### What to work on
Filter the data below, keeping only lines that contain "Open".

### Provided records
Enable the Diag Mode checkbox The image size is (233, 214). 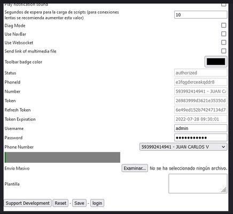coord(223,25)
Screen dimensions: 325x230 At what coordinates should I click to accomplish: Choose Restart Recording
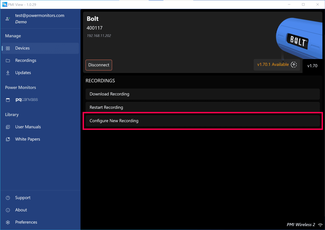pos(202,107)
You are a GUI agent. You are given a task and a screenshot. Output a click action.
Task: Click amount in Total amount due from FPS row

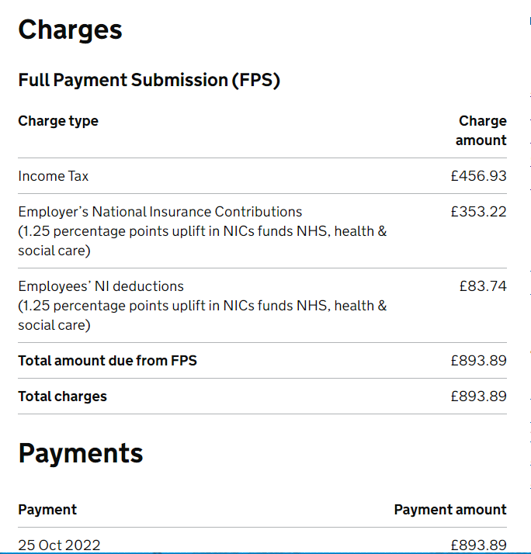pos(478,361)
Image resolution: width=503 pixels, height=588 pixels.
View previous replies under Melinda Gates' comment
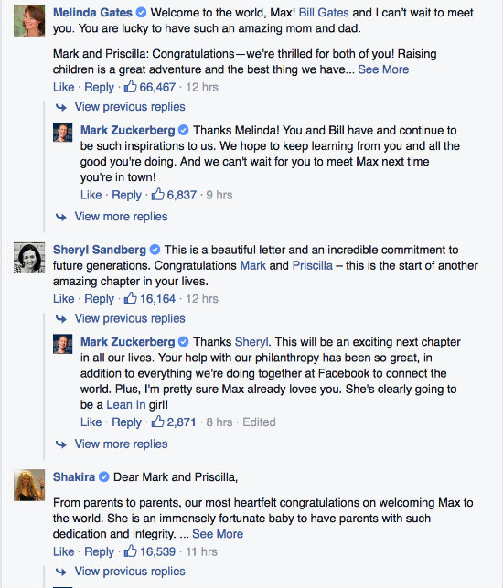(x=130, y=106)
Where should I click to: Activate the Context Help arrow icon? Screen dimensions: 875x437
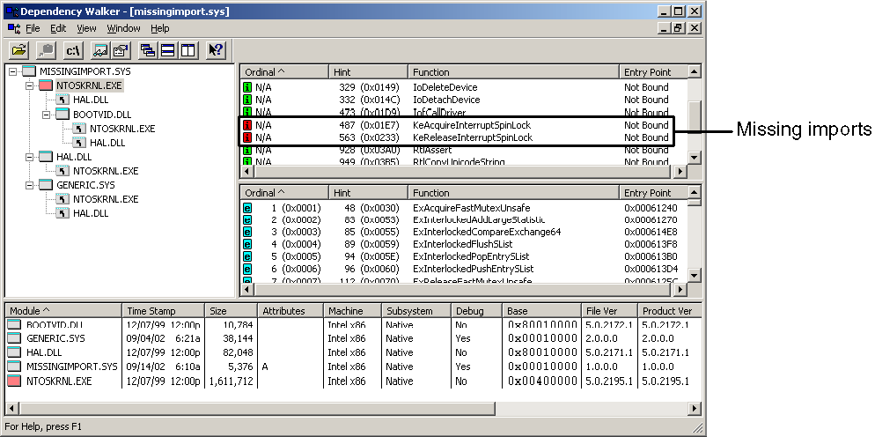[216, 50]
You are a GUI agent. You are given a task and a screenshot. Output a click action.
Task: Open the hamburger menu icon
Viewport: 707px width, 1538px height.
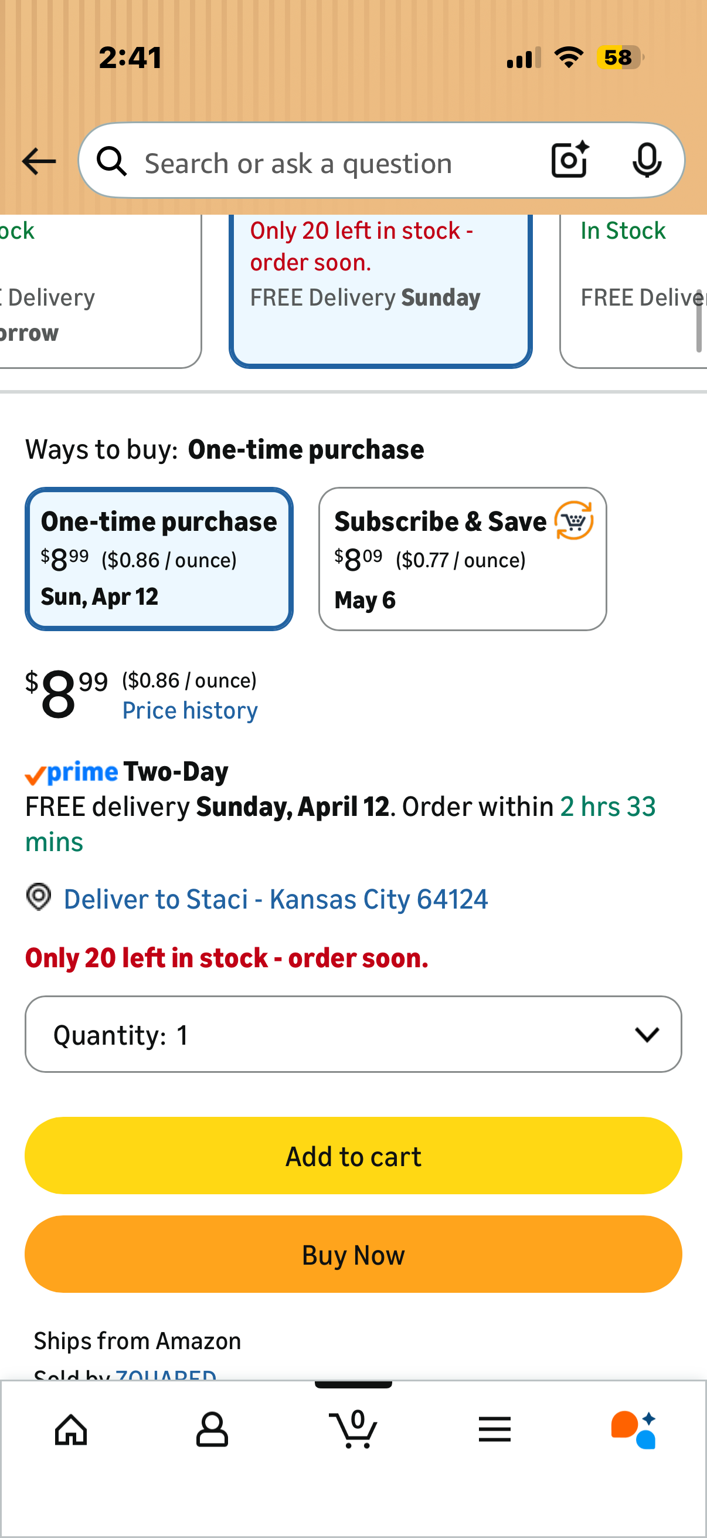[495, 1429]
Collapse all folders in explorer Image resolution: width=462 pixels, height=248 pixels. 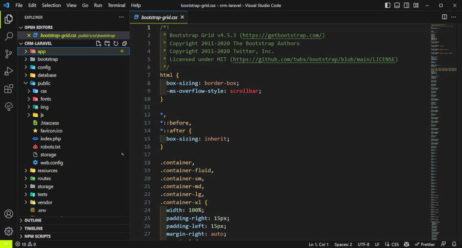tap(124, 43)
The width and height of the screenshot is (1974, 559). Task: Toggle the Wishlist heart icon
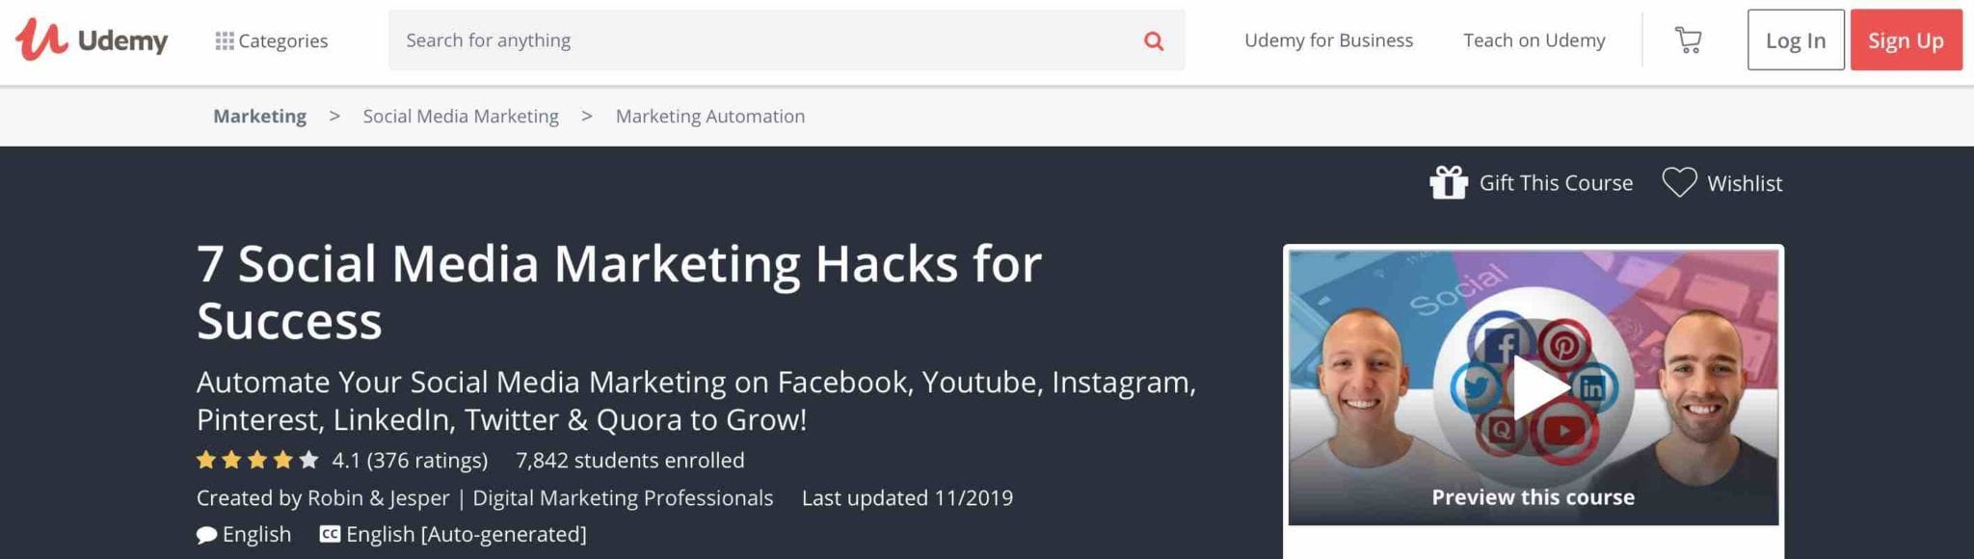[1679, 182]
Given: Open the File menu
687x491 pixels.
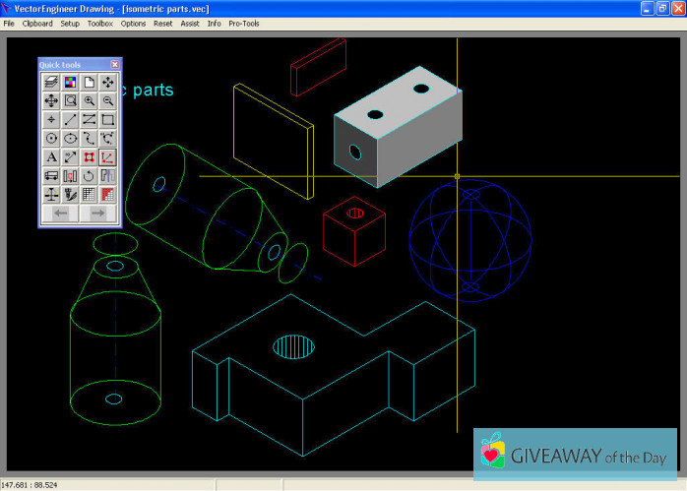Looking at the screenshot, I should [x=9, y=23].
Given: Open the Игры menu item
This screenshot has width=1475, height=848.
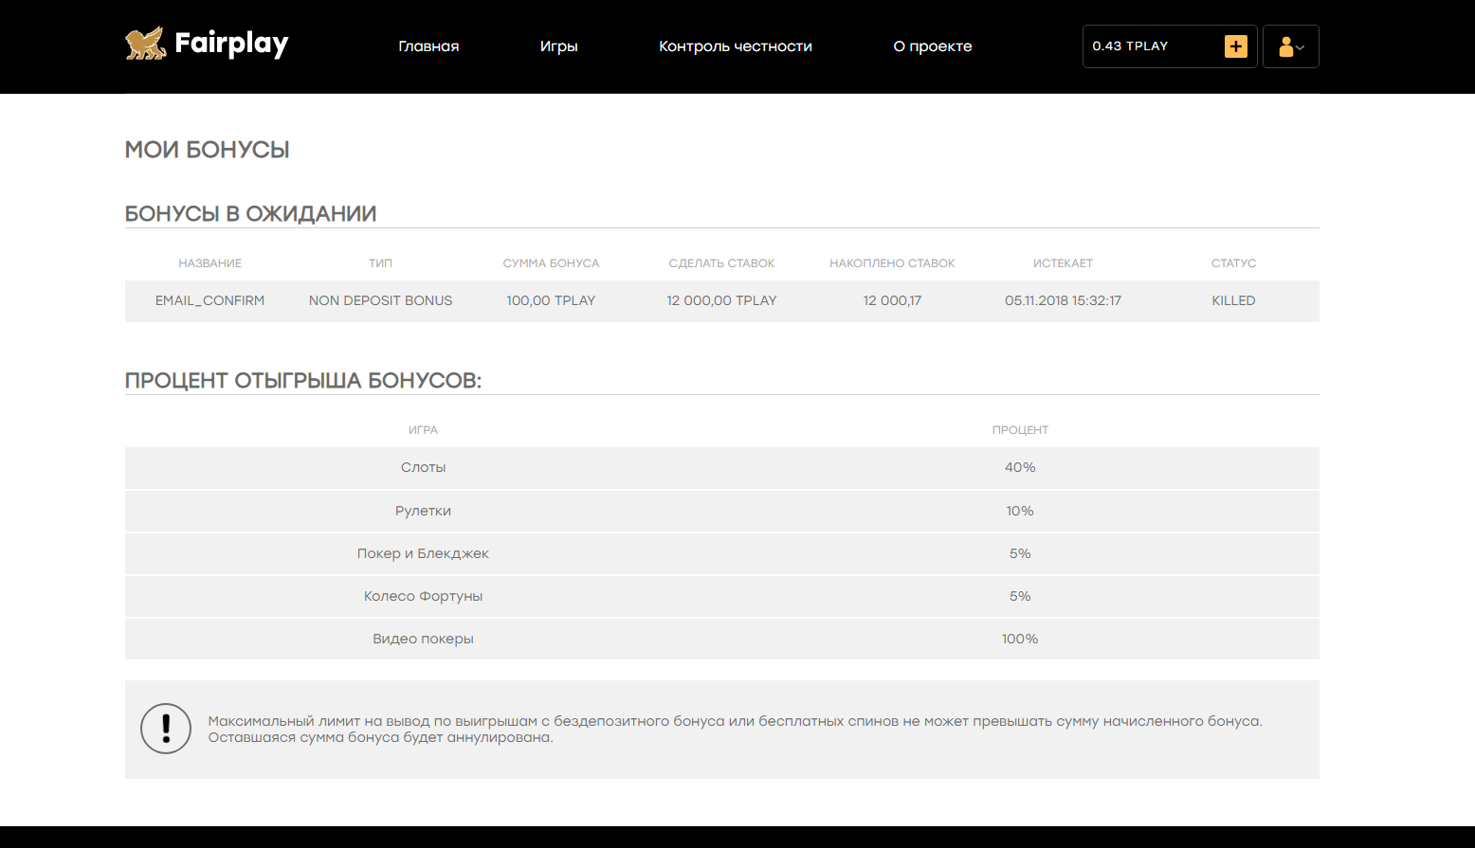Looking at the screenshot, I should pyautogui.click(x=558, y=46).
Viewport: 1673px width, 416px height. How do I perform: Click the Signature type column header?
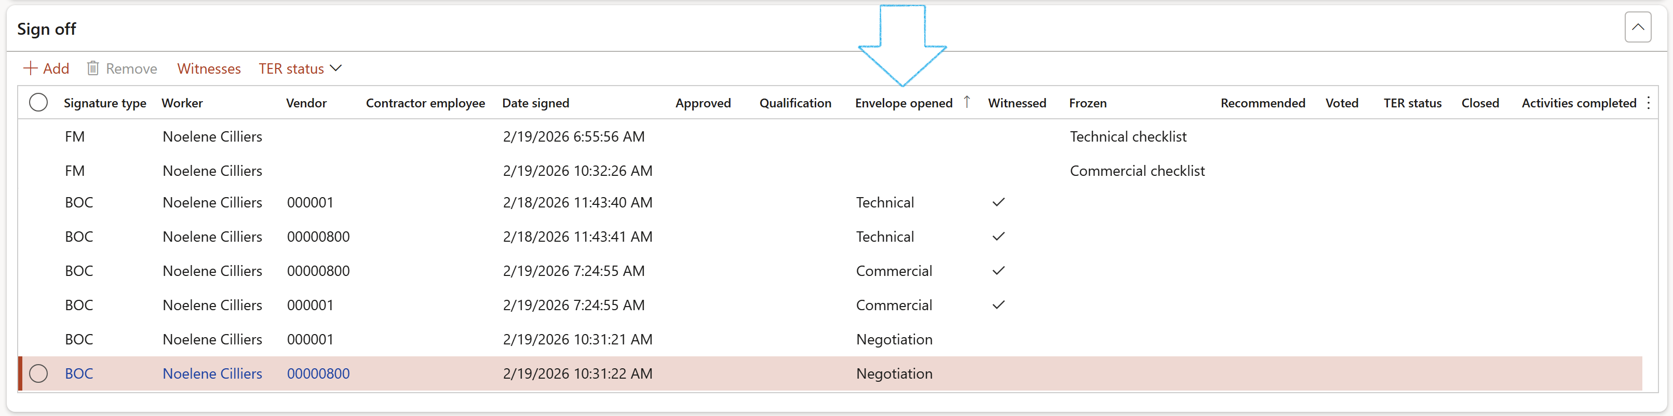105,103
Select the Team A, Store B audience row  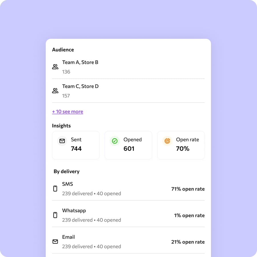coord(128,67)
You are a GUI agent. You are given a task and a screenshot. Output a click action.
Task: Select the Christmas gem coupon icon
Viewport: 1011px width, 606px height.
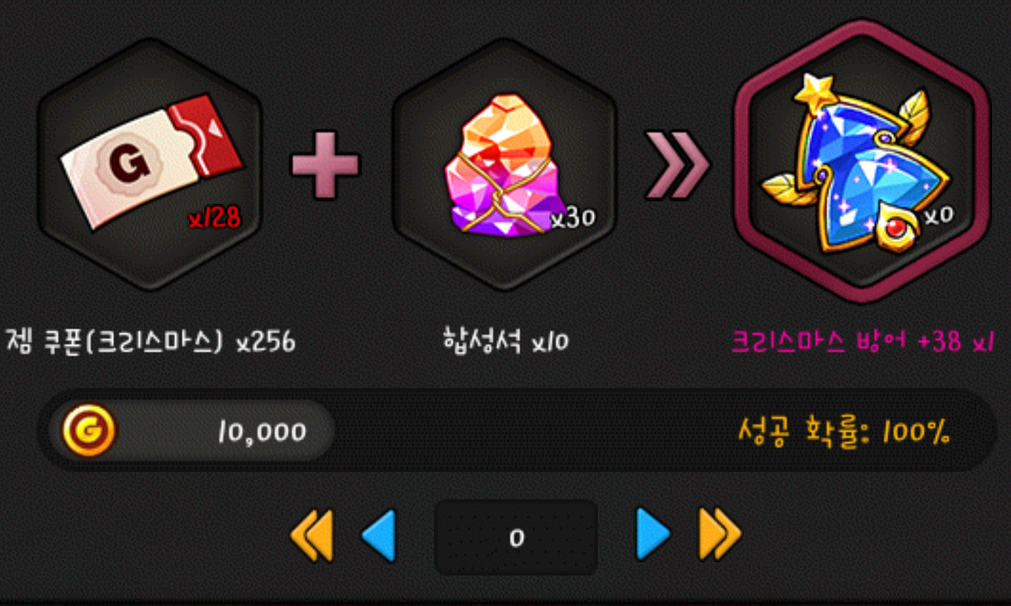(150, 162)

### Solution below
Task: Open the hamburger menu icon
Given: Open the File menu
Given: Open the Игры menu item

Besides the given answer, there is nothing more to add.